Sebuah karya
penting dari maestro Flemish abad ke-16, Lucas van Valckenborch, kembali
menjadi pusat perhatian dunia seni setelah resmi dilelang di balai lelang
Sotheby’s dengan antusiasme luar biasa. Lukisan berjudul The Crucifixion of
Christ on Mount Calvary, bertarikh 1568, ini merupakan contoh langka dari
periode awal sang pelukis, ketika ia mulai memadukan narasi religius dengan
lanskap dramatik khas Renaisans Utara.
Dikerjakan di
atas panel kayu oak berukuran 41,9 x 67,9 cm, karya ini menampilkan adegan
penyaliban Kristus dengan detail mendalam: langit yang bergejolak, barisan
prajurit, para saksi yang berkabung, serta lanskap kota yang terlihat dari
kejauhan. Monogram “VV/L” yang terpampang jelas, disertai angka tahun 1568,
memperkuat autentisitas dan nilai historisnya.
Perjalanan
kepemilikan lukisan ini juga menambah aura prestisiusnya. Pernah menjadi bagian
dari koleksi Dr. Herbert Girardet, karya ini kemudian dipamerkan di Museum
Boymans van Beuningen di Rotterdam dan Wallraf Richartz-Museum di Cologne pada
tahun 1970. Selanjutnya, lukisan ini berada dalam pinjaman jangka panjang di
Kunsthistorisches Museum, Wina, hingga 2016—suatu kehormatan yang hanya
diberikan pada karya dengan kualitas tinggi dan signifikansi budaya besar.
Kini, dengan
estimasi mencapai 300.000–400.000 GBP, lukisan ini memasuki pasar lelang
Sotheby’s sebagai salah satu lot paling diperhitungkan.
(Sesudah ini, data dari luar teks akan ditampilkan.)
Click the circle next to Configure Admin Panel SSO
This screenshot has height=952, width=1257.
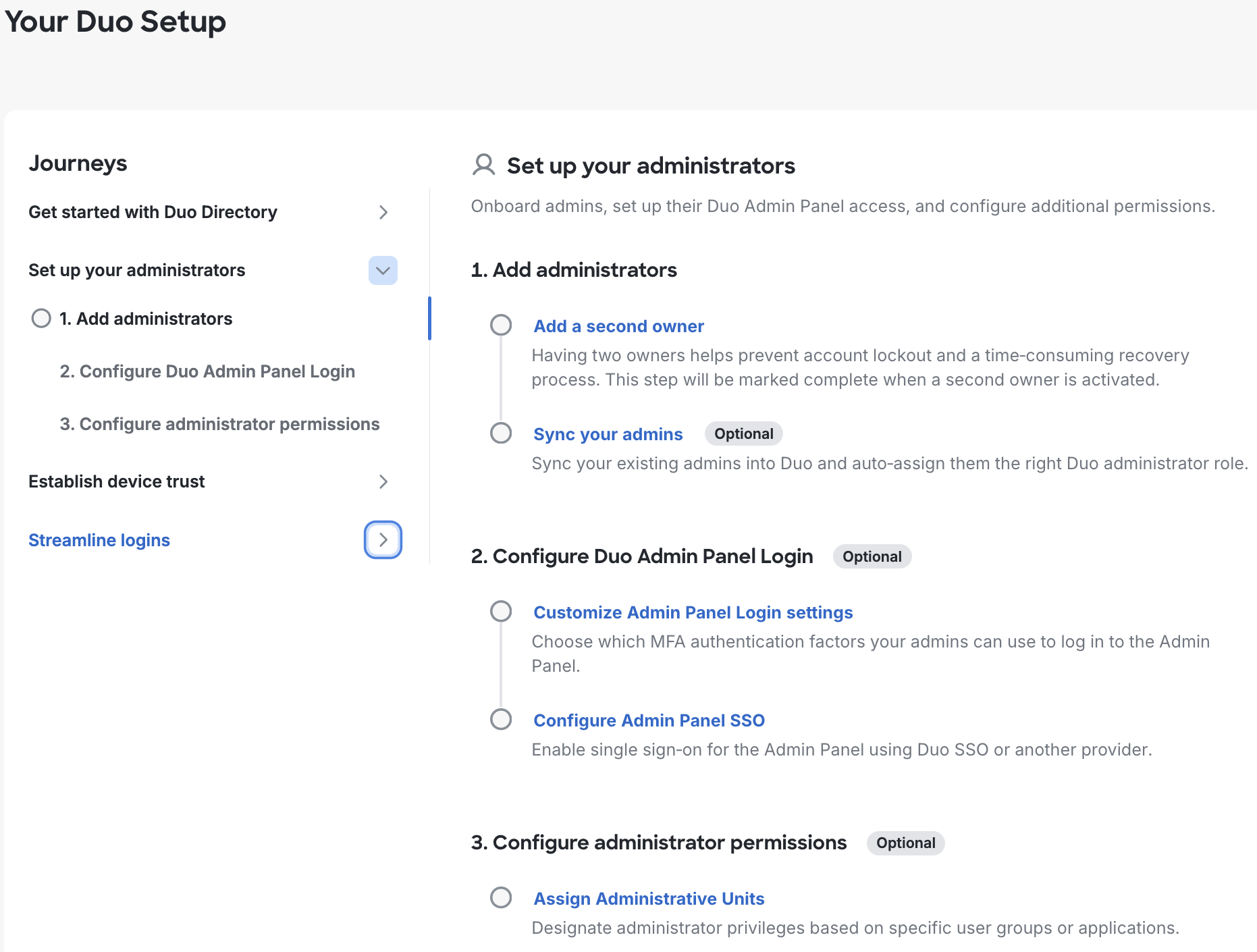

Para kolektor dan
institusi seni terpukau oleh kesempurnaan teknis, kondisi terawat, serta
sejarah panjang dalam koleksi-koleksi bergengsi. Kehadirannya di Sotheby’s
tidak hanya menghidupkan kembali pesona Van Valckenborch, tetapi juga
menegaskan pentingnya seni religius Flemish dalam panggung seni global.